Relocating UK broadcaster Channel 4 outside of London could have a "much greater transformative impact" a Tory MP has suggested.
That MP, Jack Brereton told others in the Commons that moving the broadcaster's headquarters away from the capital could significantly boost prosperity across a whole region.
Relocating, he added, would help re-balance the institutions of broadcasting within the UK "to reflect much more effectively the diverse communities in our constituencies across the country and to bring a fresh perspective".
He said: "We are currently seeing a brain drain of skills and employment opportunities from across our country towards London."
He added: "I am sure that there are many programmes that colleagues may not want to admit to watching in this Chamber but they enjoy them all the same. But the value of Channel 4 and the contribution it makes could have a much greater transformative impact if it were to relocate outside of London.
"Being in public ownership means that Channel 4 has a responsibility to the nation not just in the innovative and boundary probing programming that it rightly produces, but also in the way in which it is organised and run.

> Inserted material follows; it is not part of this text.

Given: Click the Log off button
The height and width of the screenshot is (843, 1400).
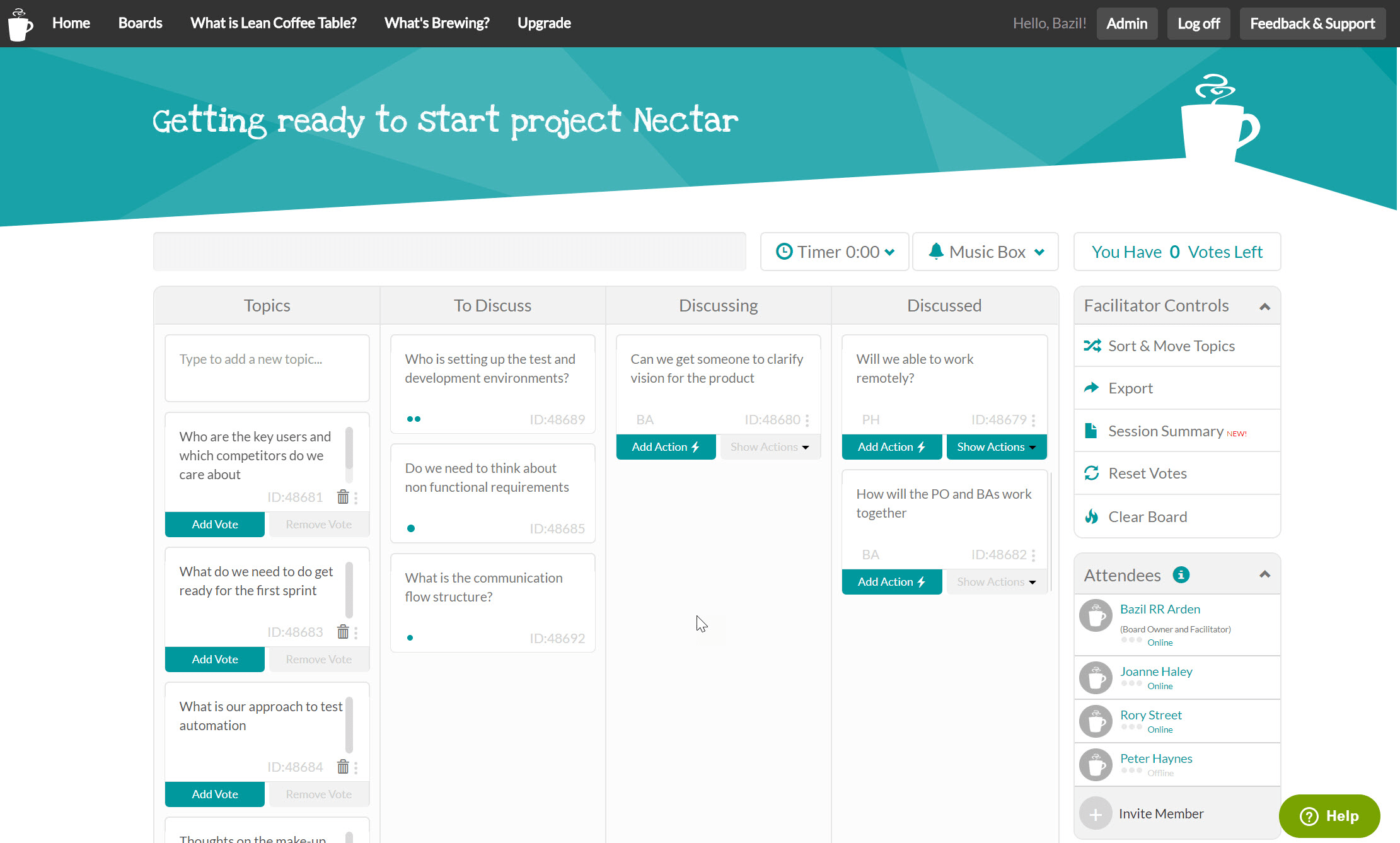Looking at the screenshot, I should click(x=1198, y=23).
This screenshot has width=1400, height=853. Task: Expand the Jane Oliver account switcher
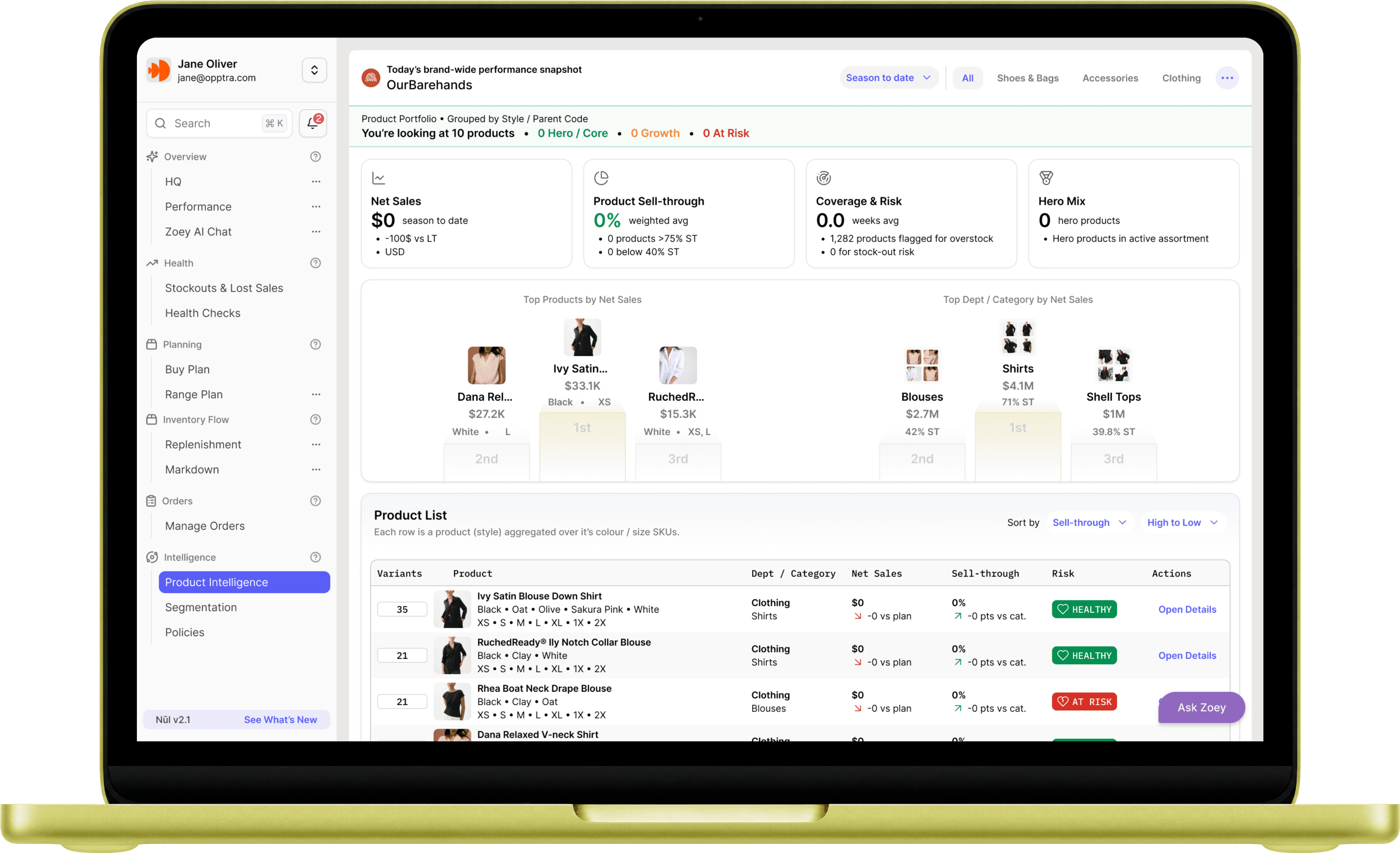point(314,71)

"Truly it must be operated for the benefit of all parts of our country, throughout all the nations and regions that make up the UK."
Mr Brereton cited the effects of the BBC's relocation to Salford Quays with the creation of MediaCityUK.
He said: "The wider regeneration that comes from such investments to create a much wider ripple effect than just the transfer of headquarters, staff and offices. With the right location such moves can significantly boost the prosperity across a whole region and help to support thousands of jobs."
To decide the new location, he suggested there could be an open competition allowing interested areas and sites to put forward their case.
His Channel 4 (Relocation) Bill, which would require Channel 4 to relocate its headquarters outside London, was earmarked for a second reading on Friday October 26 next year, but is unlikely to become law due to a lack of parliamentary time.